→ ACTION ITEM
Translate this sentence from the PAM Health text below into Spanish: "In 2021, the company was renamed PAM Health."

Health care company in the United States

PAM Health, LLC is a healthcare provider that specializes in rehabilitation. It is headquartered in Enola, Pennsylvania near Harrisburg, and operates hospitals and clinics in at least 23 states across the United States.

==History==
Post Acute Medical was founded in 2006 by Anthony Misitano; the company purchased three rehabilitation hospitals in San Antonio, Texas. In 2021, the company was renamed PAM Health.

==Collaborations==
According to its website, PAM Health is partnered with Penn State Athletics and Hall of Fame Health. Founder and CEO Anthony Misitano is an alumnus of Penn State University and has served on the board of Happy Valley United, Penn State Athletics' name, image, and likeness collective. PAM Health and the Misitano family donated $25 million to Penn State's renovation of Beaver Stadium, the second-largest donation in Penn State Athletics' history and naming the west tower on the stadium PAM Health Misitano Family Tower. In February 2025, the Penn State Board of Trustees approved the leasing of land at Innovation Park near State College for construction of a PAM Health rehabilitation hospital.

→ RECORDS SUPPLIED
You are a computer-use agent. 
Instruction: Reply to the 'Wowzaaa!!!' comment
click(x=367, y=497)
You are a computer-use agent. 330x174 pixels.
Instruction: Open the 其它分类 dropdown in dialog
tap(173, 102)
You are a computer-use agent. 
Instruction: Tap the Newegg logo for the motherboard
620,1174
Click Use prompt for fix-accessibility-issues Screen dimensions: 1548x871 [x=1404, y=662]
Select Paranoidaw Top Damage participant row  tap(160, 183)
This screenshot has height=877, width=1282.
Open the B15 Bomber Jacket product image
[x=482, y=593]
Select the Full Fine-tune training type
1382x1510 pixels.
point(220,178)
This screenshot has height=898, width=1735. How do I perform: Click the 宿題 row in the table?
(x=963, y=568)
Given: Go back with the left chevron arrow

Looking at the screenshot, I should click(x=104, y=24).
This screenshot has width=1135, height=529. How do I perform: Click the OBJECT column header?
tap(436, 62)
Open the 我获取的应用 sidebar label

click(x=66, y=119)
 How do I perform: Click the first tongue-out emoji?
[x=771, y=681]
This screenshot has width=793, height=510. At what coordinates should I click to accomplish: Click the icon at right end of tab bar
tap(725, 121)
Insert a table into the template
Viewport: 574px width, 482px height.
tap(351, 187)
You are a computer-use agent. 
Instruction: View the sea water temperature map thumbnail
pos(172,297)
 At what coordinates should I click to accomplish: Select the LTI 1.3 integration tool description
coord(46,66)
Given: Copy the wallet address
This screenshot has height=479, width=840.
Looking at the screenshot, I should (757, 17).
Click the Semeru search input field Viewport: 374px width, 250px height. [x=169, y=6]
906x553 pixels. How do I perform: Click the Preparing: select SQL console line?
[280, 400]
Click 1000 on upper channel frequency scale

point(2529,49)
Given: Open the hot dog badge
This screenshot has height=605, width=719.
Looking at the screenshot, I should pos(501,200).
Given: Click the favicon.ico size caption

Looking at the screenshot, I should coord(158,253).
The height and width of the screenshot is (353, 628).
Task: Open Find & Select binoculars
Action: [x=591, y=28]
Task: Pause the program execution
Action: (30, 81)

→ RESPONSE AREA
En 2021, la empresa pasó a llamarse PAM Health.